## Start

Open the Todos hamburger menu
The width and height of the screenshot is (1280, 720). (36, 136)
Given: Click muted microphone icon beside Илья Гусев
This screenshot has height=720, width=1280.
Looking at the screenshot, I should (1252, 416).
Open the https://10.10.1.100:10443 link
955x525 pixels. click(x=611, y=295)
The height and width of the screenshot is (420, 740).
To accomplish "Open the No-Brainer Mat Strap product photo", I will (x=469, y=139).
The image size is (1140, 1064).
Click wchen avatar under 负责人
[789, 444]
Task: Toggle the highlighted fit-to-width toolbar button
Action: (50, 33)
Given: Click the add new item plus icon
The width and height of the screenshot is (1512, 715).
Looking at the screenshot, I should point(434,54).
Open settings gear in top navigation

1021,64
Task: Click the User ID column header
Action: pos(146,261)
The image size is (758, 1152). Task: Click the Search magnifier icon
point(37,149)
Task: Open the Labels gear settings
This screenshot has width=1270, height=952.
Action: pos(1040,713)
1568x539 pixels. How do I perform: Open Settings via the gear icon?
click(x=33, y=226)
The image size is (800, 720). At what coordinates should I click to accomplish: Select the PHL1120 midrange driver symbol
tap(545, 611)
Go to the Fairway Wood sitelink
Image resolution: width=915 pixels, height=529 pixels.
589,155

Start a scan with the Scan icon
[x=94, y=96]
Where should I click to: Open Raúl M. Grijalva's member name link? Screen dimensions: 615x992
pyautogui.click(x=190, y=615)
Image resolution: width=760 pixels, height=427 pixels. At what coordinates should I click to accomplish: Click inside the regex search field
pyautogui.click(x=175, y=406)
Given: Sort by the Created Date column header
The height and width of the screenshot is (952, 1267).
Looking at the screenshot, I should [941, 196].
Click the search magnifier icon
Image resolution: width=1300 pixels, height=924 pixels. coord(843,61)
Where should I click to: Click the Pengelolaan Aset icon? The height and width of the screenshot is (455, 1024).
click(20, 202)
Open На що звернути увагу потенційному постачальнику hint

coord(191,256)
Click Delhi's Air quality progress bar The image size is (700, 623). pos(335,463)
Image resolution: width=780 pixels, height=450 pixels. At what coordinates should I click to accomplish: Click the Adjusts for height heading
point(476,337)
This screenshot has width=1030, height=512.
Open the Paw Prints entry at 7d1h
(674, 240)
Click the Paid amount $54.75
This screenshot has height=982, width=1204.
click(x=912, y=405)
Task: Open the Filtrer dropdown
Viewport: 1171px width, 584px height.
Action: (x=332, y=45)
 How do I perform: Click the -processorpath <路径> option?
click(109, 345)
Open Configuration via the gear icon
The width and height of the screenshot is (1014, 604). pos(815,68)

## End

> Written exercise: Write out the lines verbatim, everything from the first line down to the line containing "955x525 pixels. click(x=611, y=295)", inclusive.

> Task output:
Open the Todos hamburger menu
The width and height of the screenshot is (1280, 720). (36, 136)
Given: Click muted microphone icon beside Илья Гусев
This screenshot has height=720, width=1280.
Looking at the screenshot, I should (1252, 416).
Open the https://10.10.1.100:10443 link
955x525 pixels. click(x=611, y=295)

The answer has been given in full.